If you, your children, or anyone using your IP address downloads copyrighted content online, you may find yourself in the dragnet of civil litigation. Copyright holders of movies such as Hurt Locker and Expendables have taken the shotgun approach to litigation, suing BitTorrent (described more fully below) users who downloaded their films. For example, in the Hurt Locker litigation, nearly 50,000 people who downloaded the movie using BitTorrent’s peer-to-peer (“P2P”) downloading software have been sued. On one side, the copyright holders are accused of being copyright trolls, a derogatory term used to describe aggressive litigation to enforce its copyrights. In their defense, the copyright holders argue that their property has been stolen and they are using legal channels that provide compensation.

To prevent being sued for copyright infringement, some background on BitTorrents is necessary. BitTorrent is a P2P file sharing protocol. With BitTorrent, every downloader is a source for other users who want that file. Torrents differ from traditional P2P networks like Napster, Kazaa, and Limewire, in that each new file downloader is receiving a different piece of the data from each user who has already downloaded the file that together comprises the whole. Thus, a downloader of Torrent is also an illegal uploader. In legal terms, this means that every BitTorrent user downloading Hurt Locker is infringing copyrighted material by simultaneously acting as a source for others to download the copyrighted material.
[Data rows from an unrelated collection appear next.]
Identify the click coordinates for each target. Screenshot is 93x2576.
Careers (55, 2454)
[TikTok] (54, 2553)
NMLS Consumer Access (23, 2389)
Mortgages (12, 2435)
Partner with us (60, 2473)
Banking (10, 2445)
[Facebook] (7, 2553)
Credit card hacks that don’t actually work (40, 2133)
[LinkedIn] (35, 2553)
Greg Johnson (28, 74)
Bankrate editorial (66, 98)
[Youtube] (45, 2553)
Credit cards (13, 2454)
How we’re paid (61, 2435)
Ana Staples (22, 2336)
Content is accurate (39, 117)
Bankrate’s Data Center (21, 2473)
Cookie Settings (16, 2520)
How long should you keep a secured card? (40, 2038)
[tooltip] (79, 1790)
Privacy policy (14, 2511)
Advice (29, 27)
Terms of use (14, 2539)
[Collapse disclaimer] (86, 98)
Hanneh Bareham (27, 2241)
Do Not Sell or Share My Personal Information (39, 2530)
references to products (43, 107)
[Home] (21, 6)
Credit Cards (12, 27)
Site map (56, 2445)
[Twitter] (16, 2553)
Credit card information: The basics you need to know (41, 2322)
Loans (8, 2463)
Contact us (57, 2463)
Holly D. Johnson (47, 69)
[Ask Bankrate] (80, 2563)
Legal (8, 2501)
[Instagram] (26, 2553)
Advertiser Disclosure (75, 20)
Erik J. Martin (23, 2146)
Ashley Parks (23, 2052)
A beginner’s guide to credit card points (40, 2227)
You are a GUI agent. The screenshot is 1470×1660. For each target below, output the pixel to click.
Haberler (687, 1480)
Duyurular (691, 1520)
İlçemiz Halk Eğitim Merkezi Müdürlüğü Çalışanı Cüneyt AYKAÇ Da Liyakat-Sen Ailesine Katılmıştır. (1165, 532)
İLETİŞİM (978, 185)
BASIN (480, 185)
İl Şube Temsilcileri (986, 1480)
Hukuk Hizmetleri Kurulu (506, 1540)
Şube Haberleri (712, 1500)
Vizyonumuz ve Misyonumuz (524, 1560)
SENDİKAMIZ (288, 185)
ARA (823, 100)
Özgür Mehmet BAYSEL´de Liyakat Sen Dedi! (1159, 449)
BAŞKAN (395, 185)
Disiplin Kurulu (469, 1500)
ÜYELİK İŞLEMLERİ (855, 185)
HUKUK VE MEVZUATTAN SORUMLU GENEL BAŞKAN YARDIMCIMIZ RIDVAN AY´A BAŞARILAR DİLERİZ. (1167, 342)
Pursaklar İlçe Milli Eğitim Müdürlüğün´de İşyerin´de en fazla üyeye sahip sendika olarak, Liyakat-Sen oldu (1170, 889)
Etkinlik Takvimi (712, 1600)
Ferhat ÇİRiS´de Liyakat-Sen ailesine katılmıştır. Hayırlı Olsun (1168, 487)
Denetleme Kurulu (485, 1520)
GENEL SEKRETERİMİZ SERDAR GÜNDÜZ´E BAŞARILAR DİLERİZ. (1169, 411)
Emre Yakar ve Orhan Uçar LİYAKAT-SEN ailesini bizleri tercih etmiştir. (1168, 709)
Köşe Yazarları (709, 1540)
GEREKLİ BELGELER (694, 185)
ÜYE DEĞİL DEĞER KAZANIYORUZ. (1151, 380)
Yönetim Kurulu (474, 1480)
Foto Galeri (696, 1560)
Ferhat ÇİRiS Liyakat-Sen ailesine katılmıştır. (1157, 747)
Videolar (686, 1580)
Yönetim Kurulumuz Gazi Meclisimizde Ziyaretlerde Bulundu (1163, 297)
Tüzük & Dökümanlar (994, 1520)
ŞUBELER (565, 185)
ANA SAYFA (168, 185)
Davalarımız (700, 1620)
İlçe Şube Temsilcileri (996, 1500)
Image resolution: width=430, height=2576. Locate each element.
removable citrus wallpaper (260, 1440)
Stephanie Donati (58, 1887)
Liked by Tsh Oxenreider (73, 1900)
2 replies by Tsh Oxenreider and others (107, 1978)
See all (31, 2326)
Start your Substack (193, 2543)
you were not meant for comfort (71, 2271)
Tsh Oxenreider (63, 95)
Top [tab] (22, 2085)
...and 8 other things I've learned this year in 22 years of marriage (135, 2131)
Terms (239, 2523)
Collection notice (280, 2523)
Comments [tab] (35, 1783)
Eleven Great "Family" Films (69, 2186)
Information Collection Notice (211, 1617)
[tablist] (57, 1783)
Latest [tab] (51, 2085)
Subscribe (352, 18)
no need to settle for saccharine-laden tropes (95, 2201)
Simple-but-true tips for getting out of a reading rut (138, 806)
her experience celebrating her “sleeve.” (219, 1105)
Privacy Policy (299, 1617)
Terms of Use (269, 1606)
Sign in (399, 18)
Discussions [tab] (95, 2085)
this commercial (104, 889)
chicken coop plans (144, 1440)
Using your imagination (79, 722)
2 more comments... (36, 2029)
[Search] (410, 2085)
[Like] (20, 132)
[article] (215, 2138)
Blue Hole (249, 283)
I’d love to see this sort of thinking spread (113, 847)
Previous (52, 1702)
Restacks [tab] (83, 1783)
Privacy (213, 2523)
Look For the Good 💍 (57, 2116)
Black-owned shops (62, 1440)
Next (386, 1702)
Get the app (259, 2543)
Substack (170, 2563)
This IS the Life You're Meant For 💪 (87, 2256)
BitTorrent users are not anonymous. Therefore, it was possible to obtain the IP addresses of all current and possibly previous downloaders of the movie Hurt Locker. Hurt Locker served a subpoena on the downloader’s ISP requesting that they disclose the personal information for the IP addresses that downloaded the film, and a federal judge ordered the ISP to release the identities of the defendants. In general terms, this is the story of how 50,000 people, based on their IP address, have been sued for copyright infringement for downloading Hurt Locker.
The defendants, if found to have violated the Hurt Locker copyrights, could be liable for damages up to $150,000, not including attorney’s fees.

The foregoing illustrates the dangers of illegal downloading. To protect yourself, you must know who is using your IP address. To do this, password protect your IP address and monitor whom you give the password to. You should contact your internet service provider with any questions regarding this procedure. In sum, to prevent exposure to costly, time consuming, and potentially embarrassing (depending on what was downloaded) litigation, understand the dangers of using torrent technology, limit access to your IP address, and monitor your children’s use of the internet.